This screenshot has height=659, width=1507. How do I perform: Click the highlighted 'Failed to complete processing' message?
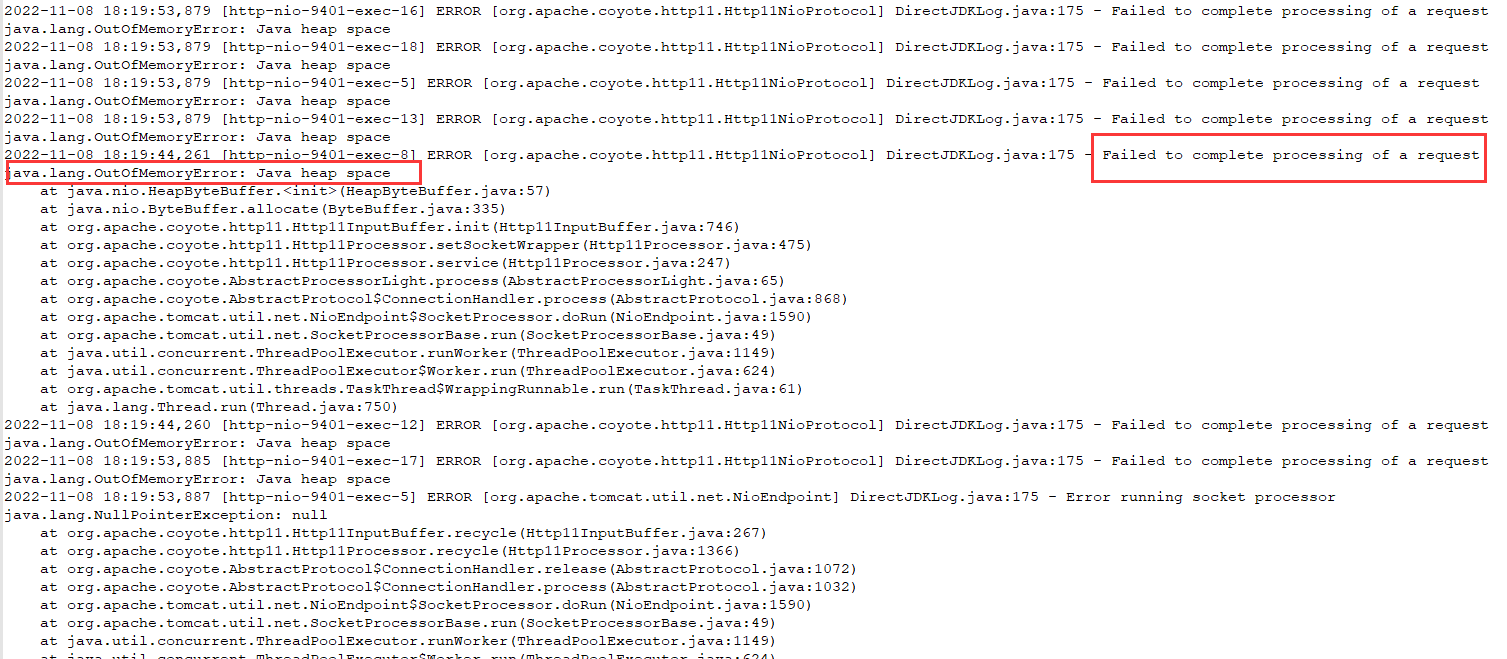pos(1290,155)
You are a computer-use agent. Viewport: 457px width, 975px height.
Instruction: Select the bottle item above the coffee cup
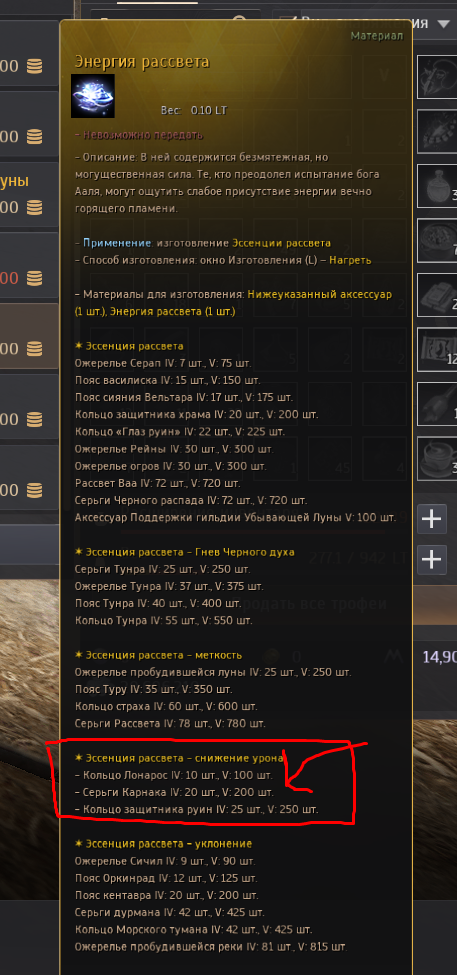coord(437,403)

○ ○ ○ ○ ○ ○ ○

Excluding the pictures, write out exactly the lines from the line that contains "Instruction: Select the" through the end of the records.

Instruction: Select the bottle item above the coffee cup
coord(437,403)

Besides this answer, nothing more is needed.